Cuts, grazes, scrapes, are skin splits caused by a collision of some kind that causes the skin to split. These types of injuries are common in children and can occur during almost every type of today’s activities. Cuts, grazes, lacerations, and other wounds (such as punctures) can occur almost anywhere on the body. There could be a lot of bleeding depending on the size of the wound as well as the area in which the wound is located. Some areas bleed more than others.
Every wound needs first-aid.
First, stop the bleeding. If clean rubber gloves or hand sanitizer are available, use them before treating the wound. Clean, dry towel directly on wound. If you're at home, a tea towel is perfect; if you're out, a scarf will do. If a limb is injured, lift it above the heart and apply pressure to halt blood flow. 5-minute pressure. Thorough cleaning decreases infection risk. Other drugs may aggravate the wound or impede its healing. Antiseptic creams don't help wounds heal.
All wounds require first-aid treatment. The most important thing is to attempt to stop the bleeding. If rubber gloves are available they should be your first choice, if they are not please make sure your hands are as clean as possible before treating the wound but do not delay treating the wound if sanitation is not an option. Apply direct pressure to the wound with a clean, dry cloth. If you're at home, a dish towel is ideal, but if you're out and about, any piece of clothing will work. Try to use the most sterile piece of clothing possible.
Apply pressure to stop bleeding, as with minor wounds. In these instances, take your child seek medial attention if:
- The bleeding is uncontrolled, it’s a deep wound, or a puncture wound
- Deep, joint-spanning laceration, like on a knee, wrist or knuckle
- Bite created the wound.
- Unable to clean.
Your child's wound is gaping because he hasn't been vaccinated in five years. Glue or stitches may be needed. See a doctor within 24 hours after cleaning and covering the wound. In the following instance, seek immediate emergency professional medical attention. If there's bleeding. This may signify an arterial blockage. Keep wounds compressed. If glass or a stick protrude from the wound. No removal attempts. Apply pressure on the wound. If you're alone with your child, contact an ambulance rather than drive to the hospital while applying pressure.

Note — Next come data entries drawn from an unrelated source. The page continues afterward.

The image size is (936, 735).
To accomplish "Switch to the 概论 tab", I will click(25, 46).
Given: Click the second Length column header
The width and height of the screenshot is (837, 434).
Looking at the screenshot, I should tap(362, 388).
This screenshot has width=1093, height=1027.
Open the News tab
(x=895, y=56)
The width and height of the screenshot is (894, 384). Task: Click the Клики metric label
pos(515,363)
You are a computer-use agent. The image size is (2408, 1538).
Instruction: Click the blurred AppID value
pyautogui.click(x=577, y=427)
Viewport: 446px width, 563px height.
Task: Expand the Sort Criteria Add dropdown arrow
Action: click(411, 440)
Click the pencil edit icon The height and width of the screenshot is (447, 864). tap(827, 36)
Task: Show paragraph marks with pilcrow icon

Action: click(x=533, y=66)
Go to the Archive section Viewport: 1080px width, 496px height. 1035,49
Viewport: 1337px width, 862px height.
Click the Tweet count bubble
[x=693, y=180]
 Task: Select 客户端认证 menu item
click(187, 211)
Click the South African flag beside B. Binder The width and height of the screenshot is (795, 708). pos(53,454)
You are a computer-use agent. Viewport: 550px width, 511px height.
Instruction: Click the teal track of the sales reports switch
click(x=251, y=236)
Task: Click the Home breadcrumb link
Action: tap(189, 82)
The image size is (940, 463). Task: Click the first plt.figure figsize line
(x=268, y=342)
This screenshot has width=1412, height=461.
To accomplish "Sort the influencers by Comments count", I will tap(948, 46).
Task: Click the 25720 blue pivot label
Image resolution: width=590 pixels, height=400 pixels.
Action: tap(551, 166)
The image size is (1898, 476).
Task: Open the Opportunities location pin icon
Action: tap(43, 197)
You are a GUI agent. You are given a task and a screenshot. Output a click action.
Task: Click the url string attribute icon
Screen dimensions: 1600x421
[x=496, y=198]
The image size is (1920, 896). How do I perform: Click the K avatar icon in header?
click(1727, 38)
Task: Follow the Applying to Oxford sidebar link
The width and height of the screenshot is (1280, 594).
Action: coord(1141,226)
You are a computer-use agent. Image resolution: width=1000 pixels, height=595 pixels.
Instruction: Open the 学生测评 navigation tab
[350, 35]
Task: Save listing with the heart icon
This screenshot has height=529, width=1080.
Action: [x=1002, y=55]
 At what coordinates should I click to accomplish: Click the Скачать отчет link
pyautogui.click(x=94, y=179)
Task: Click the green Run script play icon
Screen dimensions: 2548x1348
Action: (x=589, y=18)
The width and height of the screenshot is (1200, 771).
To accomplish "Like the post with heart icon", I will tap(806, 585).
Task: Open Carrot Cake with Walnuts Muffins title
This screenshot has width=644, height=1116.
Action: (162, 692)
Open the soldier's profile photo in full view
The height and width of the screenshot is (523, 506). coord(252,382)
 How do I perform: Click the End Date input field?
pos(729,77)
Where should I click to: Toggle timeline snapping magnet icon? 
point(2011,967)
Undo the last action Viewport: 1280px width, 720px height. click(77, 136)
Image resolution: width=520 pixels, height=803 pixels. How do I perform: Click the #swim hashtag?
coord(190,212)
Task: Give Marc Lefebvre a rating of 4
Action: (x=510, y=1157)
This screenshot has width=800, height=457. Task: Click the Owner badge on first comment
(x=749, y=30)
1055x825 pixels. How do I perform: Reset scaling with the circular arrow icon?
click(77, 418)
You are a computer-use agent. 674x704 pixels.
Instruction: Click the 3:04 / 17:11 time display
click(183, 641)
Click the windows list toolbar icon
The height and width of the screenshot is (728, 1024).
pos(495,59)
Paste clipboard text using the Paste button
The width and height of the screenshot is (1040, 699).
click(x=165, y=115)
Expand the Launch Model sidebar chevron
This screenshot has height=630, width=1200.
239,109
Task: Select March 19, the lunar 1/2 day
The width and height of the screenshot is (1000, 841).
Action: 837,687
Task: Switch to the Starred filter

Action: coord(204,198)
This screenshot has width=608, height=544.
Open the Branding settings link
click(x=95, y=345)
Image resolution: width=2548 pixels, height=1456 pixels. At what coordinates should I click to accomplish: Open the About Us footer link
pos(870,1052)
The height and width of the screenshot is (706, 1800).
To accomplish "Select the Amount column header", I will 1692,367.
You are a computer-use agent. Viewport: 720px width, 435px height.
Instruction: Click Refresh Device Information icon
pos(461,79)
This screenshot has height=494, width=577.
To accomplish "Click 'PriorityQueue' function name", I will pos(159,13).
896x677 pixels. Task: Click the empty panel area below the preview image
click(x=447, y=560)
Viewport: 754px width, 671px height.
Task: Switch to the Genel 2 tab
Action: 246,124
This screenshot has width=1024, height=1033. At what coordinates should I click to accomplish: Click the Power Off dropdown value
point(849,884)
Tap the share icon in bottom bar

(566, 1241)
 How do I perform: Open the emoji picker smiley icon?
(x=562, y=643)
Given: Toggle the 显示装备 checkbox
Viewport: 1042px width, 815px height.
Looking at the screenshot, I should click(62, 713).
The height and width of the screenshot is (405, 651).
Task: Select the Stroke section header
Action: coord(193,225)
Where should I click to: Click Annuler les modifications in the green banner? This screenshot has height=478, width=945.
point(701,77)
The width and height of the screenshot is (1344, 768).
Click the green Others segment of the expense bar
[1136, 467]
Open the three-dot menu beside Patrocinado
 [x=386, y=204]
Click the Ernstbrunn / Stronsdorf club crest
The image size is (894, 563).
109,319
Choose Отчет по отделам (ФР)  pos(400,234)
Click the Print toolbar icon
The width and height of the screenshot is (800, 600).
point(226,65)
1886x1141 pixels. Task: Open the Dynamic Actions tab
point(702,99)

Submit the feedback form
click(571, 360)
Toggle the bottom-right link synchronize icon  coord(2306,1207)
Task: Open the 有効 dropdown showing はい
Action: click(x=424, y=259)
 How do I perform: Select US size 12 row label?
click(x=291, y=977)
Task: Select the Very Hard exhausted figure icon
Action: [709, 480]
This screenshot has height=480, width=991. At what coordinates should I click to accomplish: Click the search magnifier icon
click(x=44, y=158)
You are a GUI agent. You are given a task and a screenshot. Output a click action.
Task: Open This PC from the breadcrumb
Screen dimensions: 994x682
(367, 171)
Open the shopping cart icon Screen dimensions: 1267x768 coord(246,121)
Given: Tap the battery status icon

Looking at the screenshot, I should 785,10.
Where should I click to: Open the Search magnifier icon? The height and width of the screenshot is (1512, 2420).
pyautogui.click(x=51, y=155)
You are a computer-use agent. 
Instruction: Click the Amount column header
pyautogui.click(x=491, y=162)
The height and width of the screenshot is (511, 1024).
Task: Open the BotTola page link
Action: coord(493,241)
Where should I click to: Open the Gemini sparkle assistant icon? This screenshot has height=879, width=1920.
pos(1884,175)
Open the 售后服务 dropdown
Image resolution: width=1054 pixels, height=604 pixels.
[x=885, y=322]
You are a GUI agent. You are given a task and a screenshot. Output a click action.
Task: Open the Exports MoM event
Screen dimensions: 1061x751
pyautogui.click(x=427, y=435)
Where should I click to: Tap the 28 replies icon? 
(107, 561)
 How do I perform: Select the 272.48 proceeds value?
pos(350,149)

As a follow up change damp or filthy wound dressings. Remove the bandage or dressing to facilitate healing. Watch for infection while the wound heals. Take your child to the doctor if the wound isn't healing or if you detect redness, pain, leaking, warmth, or swelling. If the wound gets infected, it may stink and your child may get sick.
- Pressure stops bleeding.
- Wash and treat the wound.
- Seek medical attention if you can't stop the bleeding, if something is protruding from the cut, or if blood is spurting.
- Always watch for signed of infection.